El boulevard, en el mismo centro histórico de la ciudad. (Foto del autor) |
Tampoco sale por sus calles el Caballo Blanco con el indio sin cabeza sobre su grupa, presagiando las desgracias de las polvorientas callejuelas; no asusta el Fantasma de Ahogapollos, ni el Río Hórmigo dormita sobre sus soledades, para cazar a los enamorados a la orilla de su rivera.
Mi ciudad ya no es aquel hato de San Jerónimo convertido en un punto en la geografía de Oriente, por el que pasaban los pasajeros entre el lomo y la cabeza del verde caimán antillano, ni las llamas rodean la comarca para devorar sus entrañas, ni caen granizadas que lo inundan todo de hielo, aunque la Bayamesa, esa nube negra hacia el oriente, aparezca de vez en vez para anunciar un torrente de agua, alguna que otra vez.
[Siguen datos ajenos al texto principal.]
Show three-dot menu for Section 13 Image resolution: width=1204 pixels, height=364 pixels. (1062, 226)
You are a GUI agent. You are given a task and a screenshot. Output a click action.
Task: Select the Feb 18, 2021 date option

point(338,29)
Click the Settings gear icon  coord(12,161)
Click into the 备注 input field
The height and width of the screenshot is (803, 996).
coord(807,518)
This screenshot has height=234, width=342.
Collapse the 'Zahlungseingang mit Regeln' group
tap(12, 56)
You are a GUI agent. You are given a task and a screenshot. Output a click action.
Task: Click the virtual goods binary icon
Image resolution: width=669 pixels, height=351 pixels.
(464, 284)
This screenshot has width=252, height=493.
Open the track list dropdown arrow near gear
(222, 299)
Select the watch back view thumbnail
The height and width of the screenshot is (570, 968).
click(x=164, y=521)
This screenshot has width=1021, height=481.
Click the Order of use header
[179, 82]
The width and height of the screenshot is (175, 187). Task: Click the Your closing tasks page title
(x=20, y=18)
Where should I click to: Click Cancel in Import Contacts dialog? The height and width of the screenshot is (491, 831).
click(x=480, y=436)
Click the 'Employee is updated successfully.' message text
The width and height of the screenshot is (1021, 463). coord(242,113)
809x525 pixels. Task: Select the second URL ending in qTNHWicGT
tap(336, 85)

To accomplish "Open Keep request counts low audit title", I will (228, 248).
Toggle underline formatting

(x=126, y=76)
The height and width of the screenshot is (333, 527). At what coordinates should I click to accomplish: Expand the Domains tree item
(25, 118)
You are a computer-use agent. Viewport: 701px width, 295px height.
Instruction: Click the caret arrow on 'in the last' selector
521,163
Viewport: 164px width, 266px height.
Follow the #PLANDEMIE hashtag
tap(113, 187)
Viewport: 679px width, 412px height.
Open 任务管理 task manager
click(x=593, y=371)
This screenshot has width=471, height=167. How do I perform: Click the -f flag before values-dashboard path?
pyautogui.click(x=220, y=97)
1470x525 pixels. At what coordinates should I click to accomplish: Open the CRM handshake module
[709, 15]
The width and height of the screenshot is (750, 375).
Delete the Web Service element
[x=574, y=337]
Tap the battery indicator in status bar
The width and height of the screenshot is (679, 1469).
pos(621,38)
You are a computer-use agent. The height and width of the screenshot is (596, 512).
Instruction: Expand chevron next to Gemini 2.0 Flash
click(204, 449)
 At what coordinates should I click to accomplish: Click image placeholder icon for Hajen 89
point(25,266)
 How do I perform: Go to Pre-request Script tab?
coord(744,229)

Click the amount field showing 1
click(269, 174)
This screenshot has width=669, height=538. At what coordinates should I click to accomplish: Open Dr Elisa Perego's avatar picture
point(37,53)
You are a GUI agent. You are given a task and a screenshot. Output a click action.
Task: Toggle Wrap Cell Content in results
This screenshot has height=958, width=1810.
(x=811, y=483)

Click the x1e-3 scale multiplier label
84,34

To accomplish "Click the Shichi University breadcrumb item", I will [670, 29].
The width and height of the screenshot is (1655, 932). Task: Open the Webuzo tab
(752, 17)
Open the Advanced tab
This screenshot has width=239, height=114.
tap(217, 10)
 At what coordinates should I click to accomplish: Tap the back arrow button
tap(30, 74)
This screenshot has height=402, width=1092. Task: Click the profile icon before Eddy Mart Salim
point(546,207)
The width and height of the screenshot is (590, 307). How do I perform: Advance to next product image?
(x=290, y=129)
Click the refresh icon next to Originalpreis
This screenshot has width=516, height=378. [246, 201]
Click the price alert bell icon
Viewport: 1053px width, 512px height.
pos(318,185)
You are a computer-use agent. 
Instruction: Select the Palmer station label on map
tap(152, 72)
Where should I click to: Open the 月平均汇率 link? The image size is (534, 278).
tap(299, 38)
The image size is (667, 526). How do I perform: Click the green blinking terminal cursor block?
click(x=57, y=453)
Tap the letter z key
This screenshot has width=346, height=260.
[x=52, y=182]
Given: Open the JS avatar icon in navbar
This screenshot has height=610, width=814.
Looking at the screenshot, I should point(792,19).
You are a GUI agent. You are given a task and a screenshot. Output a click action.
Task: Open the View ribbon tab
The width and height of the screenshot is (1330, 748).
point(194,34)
Ahora Las Tunas anda con sus 217 años a cuestas y sus ramificaciones entrecruzadas con su Calle Real, que ha crecido en el tiempo, hasta repartos insospechados y alejados del centro histórico, y sus casas de capiteles sombríos y eclécticos llaman la atención sobre una época que fue y sigue siendo y sus habitantes viven la prolongación de aquel 30 de septiembre en que fundó sus cimientos para la historia.
Y a pesar del tiempo y de la propia historia, El Cucalambé sigue entonando sus décimas en su finca de El Cornito, y sus seguidores se levantan para admirarlo mejor, mientras Vicente García continúa guiando con su machete de combate al pueblo que siente orgullo de haberlo parido, y allá y acá, en cualquier parte, se sigue erigiendo la hospitalidad del tunero, aun con su rebeldía entre el pecho y la espalda, que le permite enfocar su mirada hacia un mundo mejor, el mismo que el país entreteje entre cantos de victoria y combate por el bien de todos sus hijos.